EXERCISE PROMPT ▸
The expected answer is every line of the material that contains the word "height".

PROVIDED INFORMATION ▸
──────────

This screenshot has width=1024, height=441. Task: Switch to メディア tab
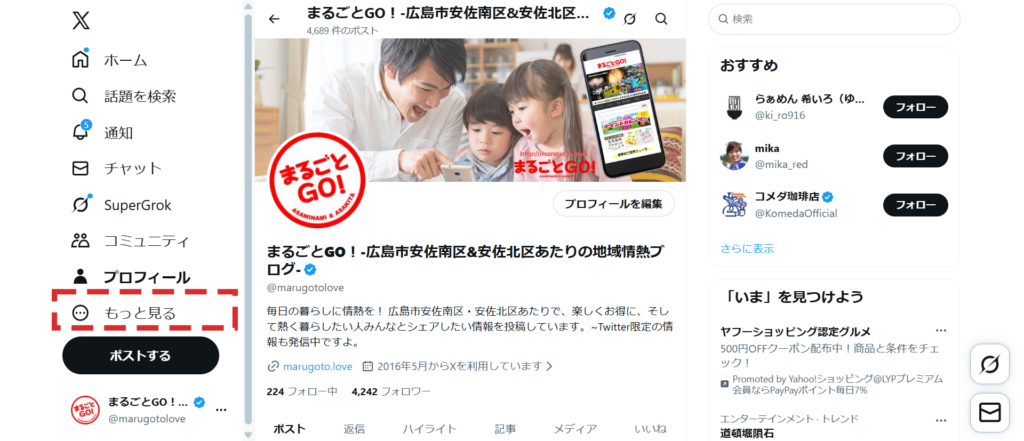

──────────

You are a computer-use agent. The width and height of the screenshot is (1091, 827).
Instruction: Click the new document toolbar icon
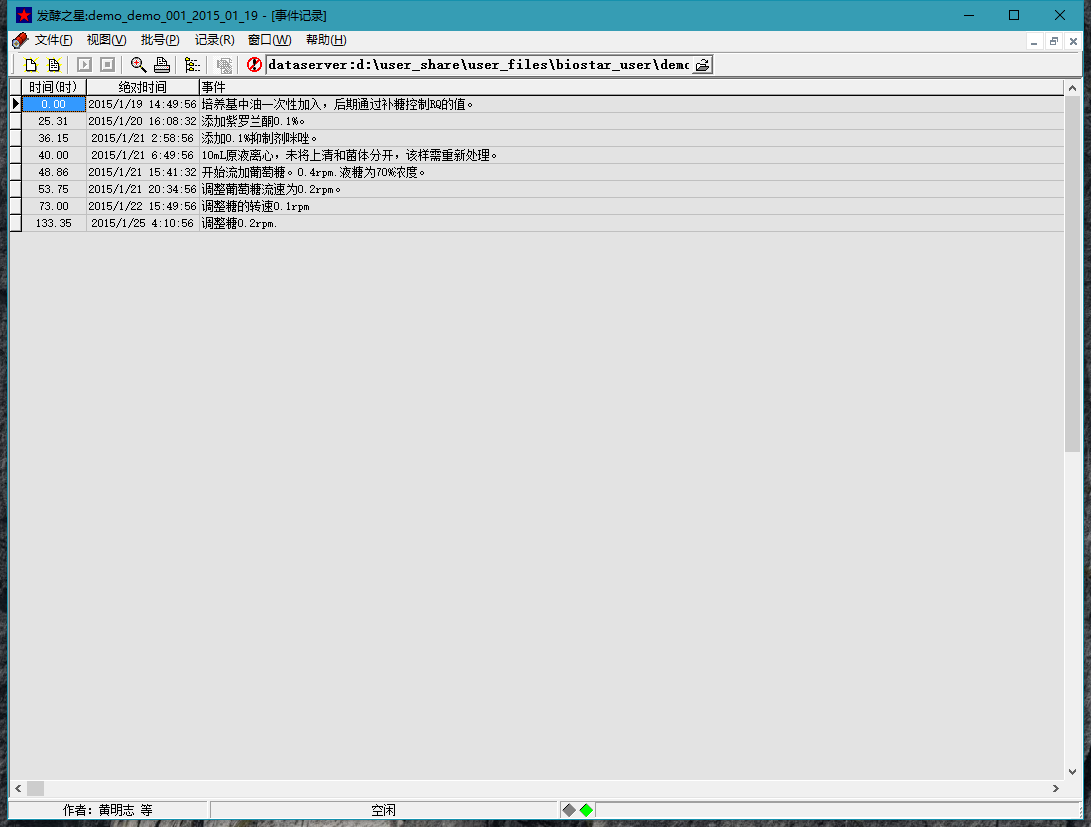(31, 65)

──────────

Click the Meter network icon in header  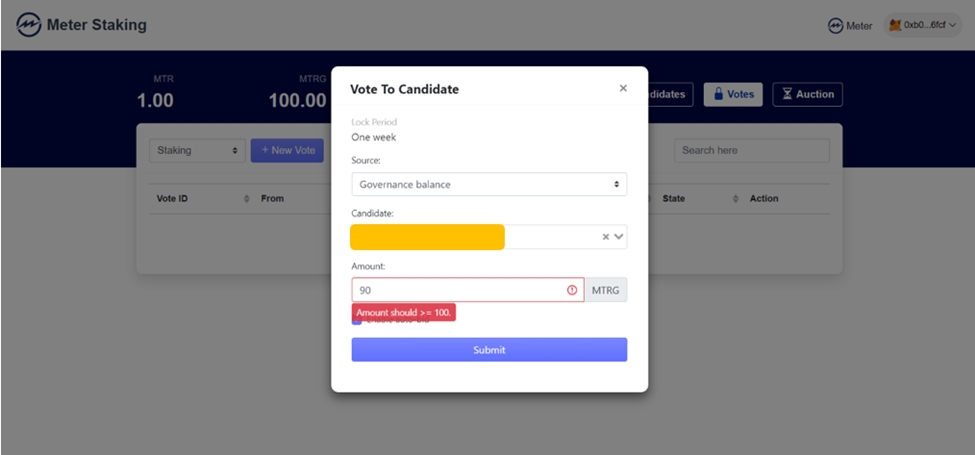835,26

──────────

RESPONSE BOX ▸
This screenshot has width=1024, height=441. Task: Switch to メディア tab
You are a computer-use agent. The width and height of the screenshot is (1091, 827).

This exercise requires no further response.